Sankt Pauli: Bernhard-Nocht-Quartier soll an Anwohner verkauft werden

17. März 2010 | von

Das Neubauviertel zwischen der Bernhard-Nocht- und der Erichstraße in Sankt Pauli wird von den Investoren nun als Ergebnis von Auseinandersetzungen mit der Bürgerinitiative „No BNQ“ an selbige zum Verkauf angeboten. Der Umbau der Gebäude würde so verhindert und das Viertel in die Hände der Anwohner gegeben werden.

Nach monatelangem Streit um das Bernhard-Nocht-Quartier im Hamburger Stadtteil Sankt Pauli ist endlich eine Lösung in Sicht. Das Investoren-Duo Köhler und von Bargen erklärte sich dazu bereit, mit der Anwohner-Initiative „No BNQ“ zu kooperieren und das Neubau-Viertel an sie zu verkaufen.

Laut Andreas von Bargen handelt es sich beim Kaufpreis um eine Summe unter zehn Millionen Euro. Das Projekt ende für die Investoren in diesem Fall mit einem Ergebnis von plus minus null.

Dem Verkaufsangebot war eine Auseinandersetzung zwischen Investoren und der vom alternativen Bauträger Stattbau engagierten Initiative „No BNQ“ vorausgegangen. Diese hatte mit Demonstrationen und öffentlichen Diskussionen gegen die Umbaupläne für das Gebäudeensemble protestiert. Die betroffenen Häuser sollten saniert oder teilweise abgerissen und neu gebaut werden; dies hätte nach Meinung der Initiative den besonderen Charakter des Areals zwischen Bernhard-Nocht- und Erichstraße zerstört.

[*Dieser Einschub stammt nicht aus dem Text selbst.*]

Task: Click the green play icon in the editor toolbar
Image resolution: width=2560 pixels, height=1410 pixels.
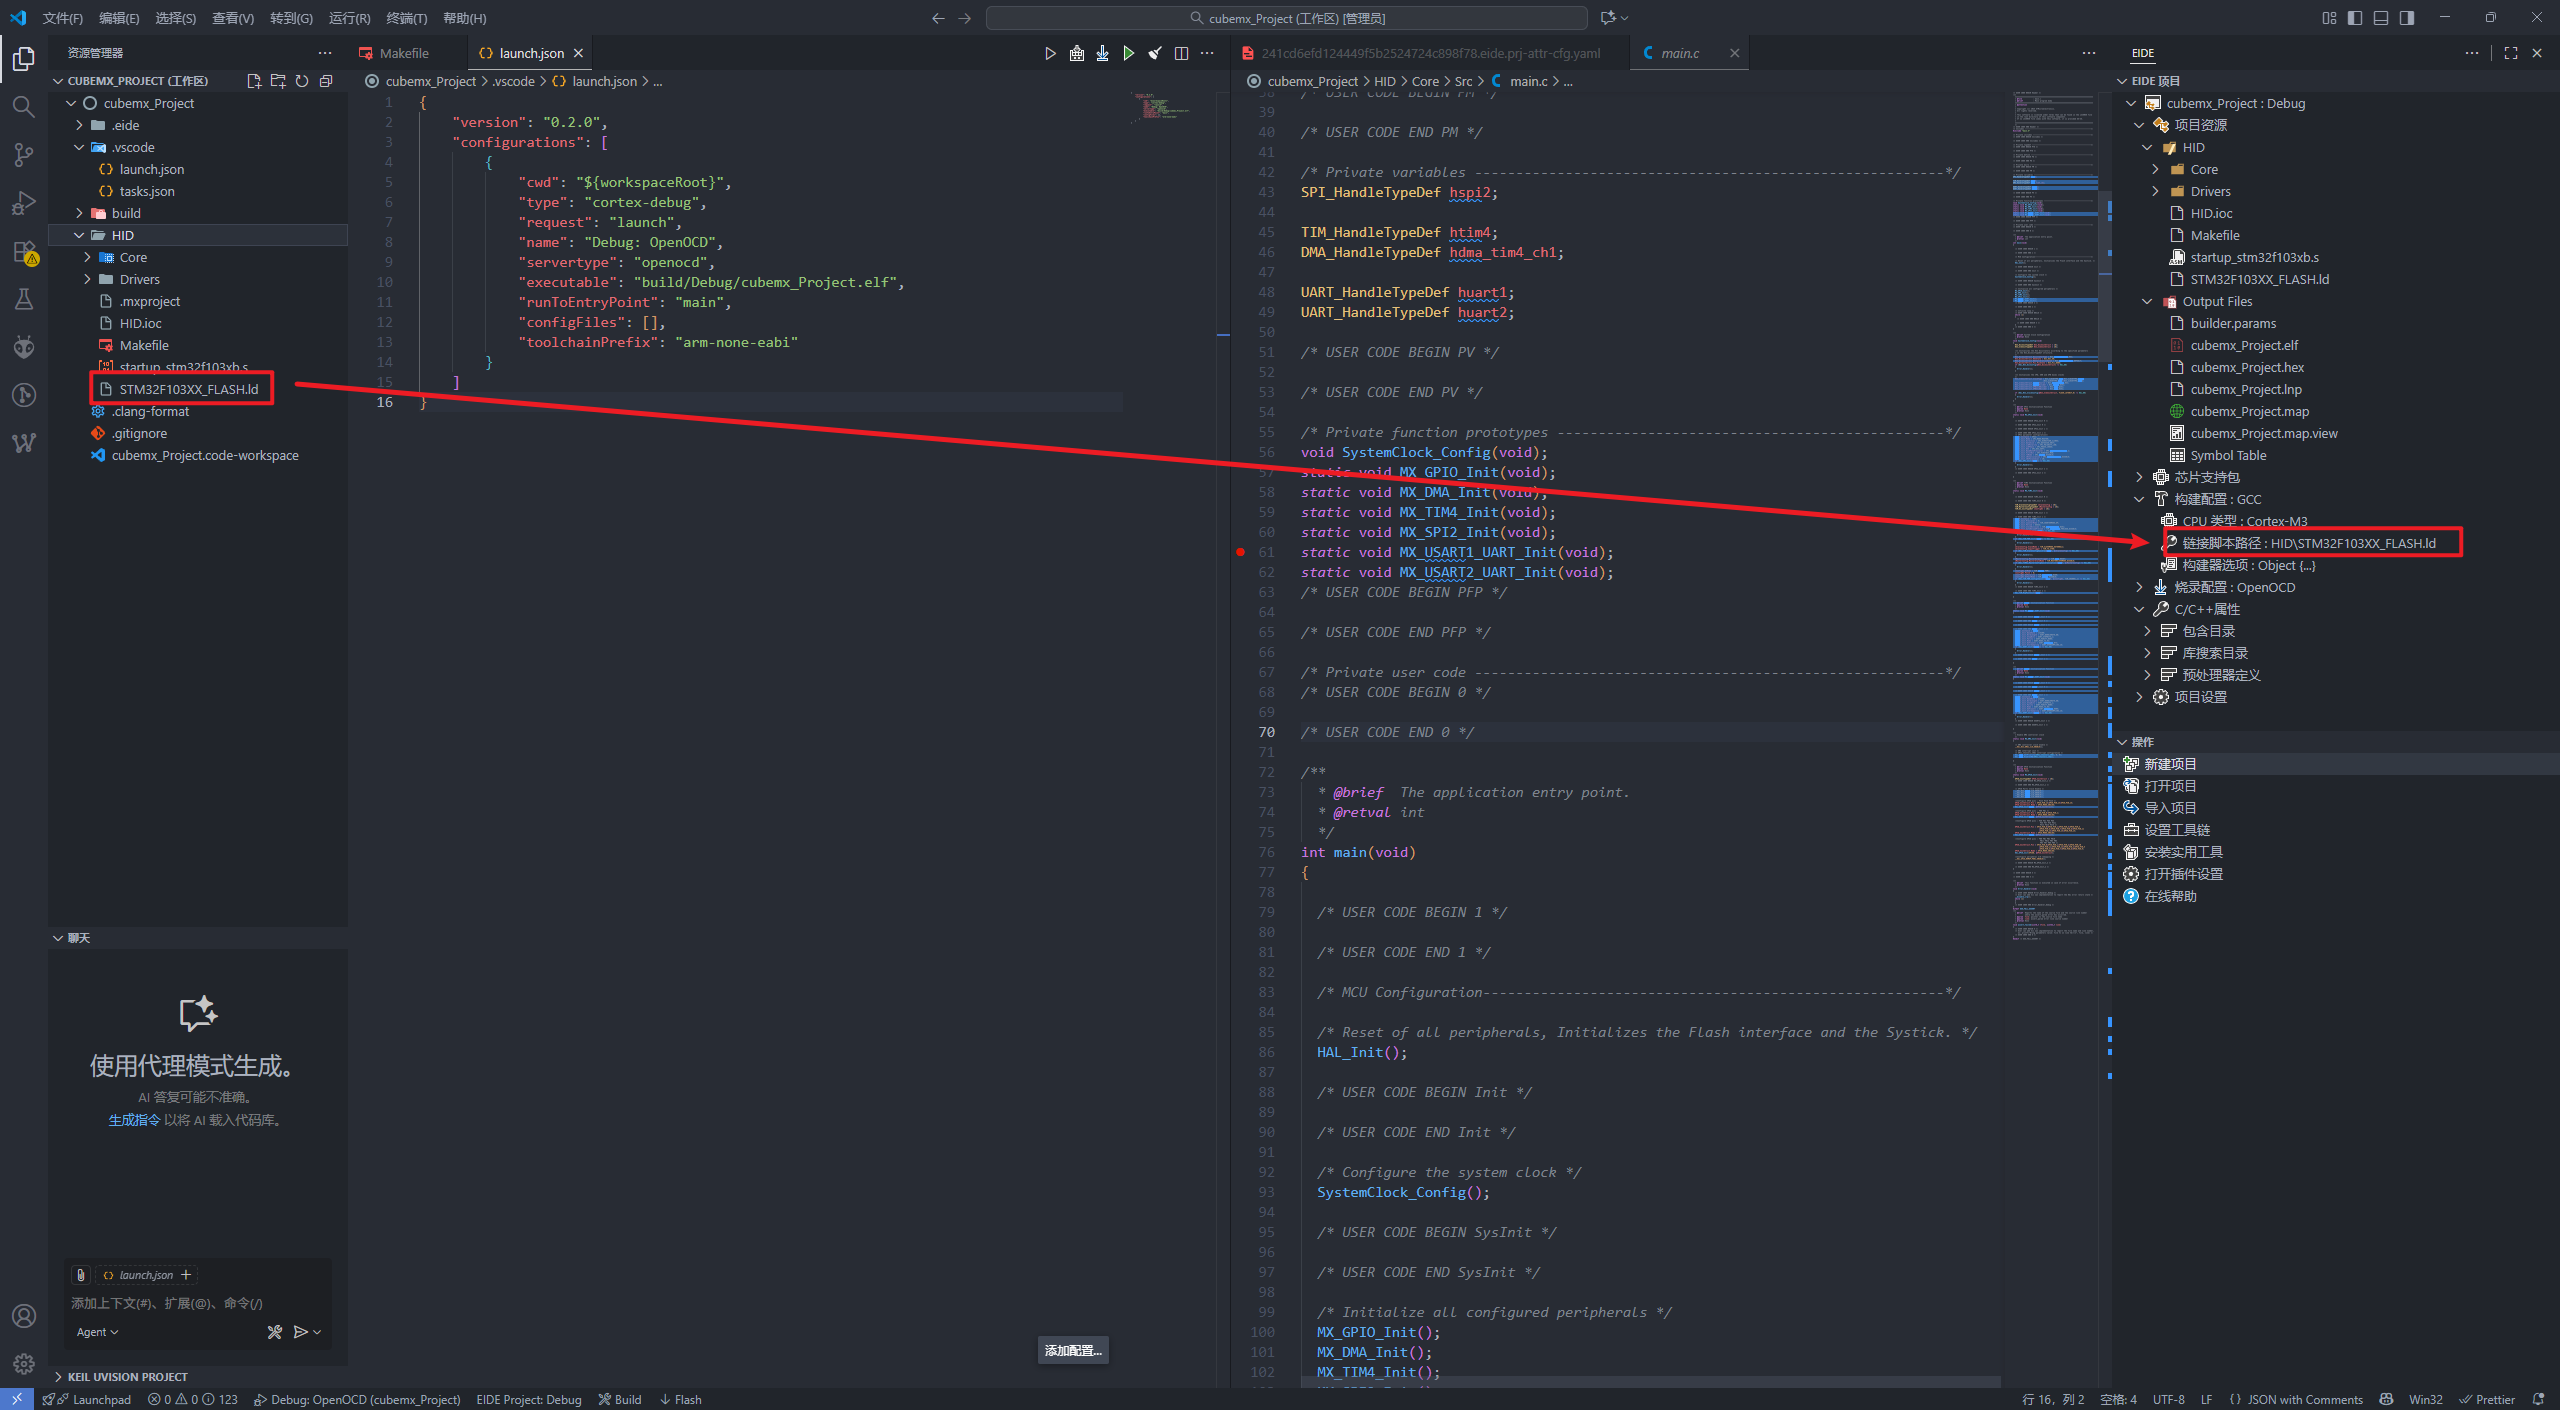Action: 1128,53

Im Grunde ist es in einem solchen Fall den Investoren nicht erlaubt, die Häuser weiterzuverkaufen. Hier sei aber laut Bezirksamtsleiter und SPD-Mitglied Markus Schreiber eine Ausnahme möglich, da lediglich verhindert werden solle, dass sich Finanzinvestoren der Gebäude bemächtigten. In Zukunft plane der Bezirk, die Häuser zu mieterverträglichen Bedingungen zu erhalten.

Künftig will die Bürgerinitiative mit der Freiburger Mietshäuser Syndikat GmbH, die selbst organisierte Hausprojekte unterstützt, zusammenarbeiten. Ziel ist es, die Mietpreise im Bernhard-Nocht-Quartier langfristig niedrig zu halten. Für zehn Jahre hatte „No BNQ“ schon eine Mietpreissicherheit ausgehandelt. „Vonseiten der Initiative gibt es verschiedene Finanzierungsmodelle, und für das Konzept ist nichts undenkbar“, so Steffen Jörg, Mitglied der Initiative. Die Sprecherin des Bezirksamts Sorina Weiland äußerte jedoch: „Sollte die Initiative die Häuser nun tatsächlich kaufen, müsste der Bezirk aber natürlich in die Neuplanung einbezogen werden“.